# Best 22mm MTL RTA/RDTA



## GrantRez420 (6/8/16)

Hi guys, 

I have so many questions these days since moving into the regulated mod / RTA world. This forum is my vape bible.
Today I would like to find out from you guys what you think is the best 22mm RTA/RTA for mouth to lung use?

I currently have and love the goblin mini v2, but we all know that in the vape world one of anything is not enough.. I would like suggestions on another tank for mtl, maybe with a bit more capacity


----------



## Rob Fisher (6/8/16)

The Aspire Nautilus X and the Vaporesso Guardian Tank are both MTL tanks that do a fine job.

Here are some pics of the Nautilus X

Reactions: Like 1 | Agree 1


----------



## RichJB (6/8/16)

Grant, why the 22mm specification? Is it just personal preference or are you limited by having a Pico? I have the Augvape Merlin which is 23mm but fits - just - on the Pico. Superb MTL tank with an insert to reduce bottom airflow, 4ml capacity, and huge side Velocity deck. It's only for single coil, though. Technically it can take two stacked coils but the top one would have no airflow so I don't see the point. I use it just as a single coil deck. It builds and wicks very easily and hasn't been off my Pico since I got it. Here's what MTL maven Vaping with Vic has to say about it. 

It's also worth checking out Vic's SXK Corolla review. As you can see in the video review, it's a sort of of mini single coil Avo MTL customisable between 5ml, 3ml and 1ml tank sizes. You may struggle to source a Corolla locally, though.

Reactions: Like 1


----------



## Caramia (7/8/16)

I am still very much in love with my Bellus, great flavour, is not a juice guzzler, and goes swimmingly on the pico

Reactions: Agree 1


----------



## kev mac (7/8/16)

GrantRez420 said:


> Hi guys,
> 
> I have so many questions these days since moving into the regulated mod / RTA world. This forum is my vape bible.
> Today I would like to find out from you guys what you think is the best 22mm RTA/RTA for mouth to lung use?
> ...


,I recently got a Custom 328 monster black out v3 clone from 3f vape for about 10 bucks and it came with all kinds of extras.About 5ml cap.and this thing hasn't been idol since.


----------



## Stephen (7/8/16)

The best MTL RTA I have is an Erlkonigin, it's only about 20mm in diameters but take a shed load of juice.... approx 7/8 ml's.

Reactions: Like 2 | Winner 1


----------



## GrantRez420 (7/8/16)

Gee thanks for all the responses guys...
I'm really liking the looks of the merlin and the bellus.
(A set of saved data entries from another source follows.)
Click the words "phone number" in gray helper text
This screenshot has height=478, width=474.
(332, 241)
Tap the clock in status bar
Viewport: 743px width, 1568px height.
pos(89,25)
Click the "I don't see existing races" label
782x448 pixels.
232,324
The merlin looks great on paper but how does it look on the pico? @RichJB care to share a pic pretty please?

Reactions: Like 1


----------



## Caramia (7/8/16)

@Stephen, where did you get that Erlkonigin?


----------



## RichJB (7/8/16)

Alas, my cell phone is from the stone age so I can't upload pics of my rig. However, a user on another forum took a pic:





As you can see, it's a very tight fit. On mine, I get very slight contact sometimes when unscrewing the battery cap. But it's not enough to mark either the battery cap or the tank. If it worries you, rather don't take the chance. But it doesn't bother me.

Reactions: Like 2


----------



## GrantRez420 (7/8/16)

RichJB said:


> Alas, my cell phone is from the stone age so I can't upload pics of my rig. However, a user on another forum took a pic:
> 
> 
> 
> ...


Doesn't bother me at all.. thanks for that


----------



## RichJB (7/8/16)

It seems to come down to literally the thickness of the coating used. It was a question that was asked on numerous forums when the Merlin came out. Everybody who has paired the two has reported that they fit. Some, like me, have noted very slight rubbing. Others have said theirs fit with no contact.


----------



## Stephen (7/8/16)

Caramia said:


> @Stephen, where did you get that Erlkonigin?


Bought it many moons ago off a forum member

Reactions: Thanks 1


----------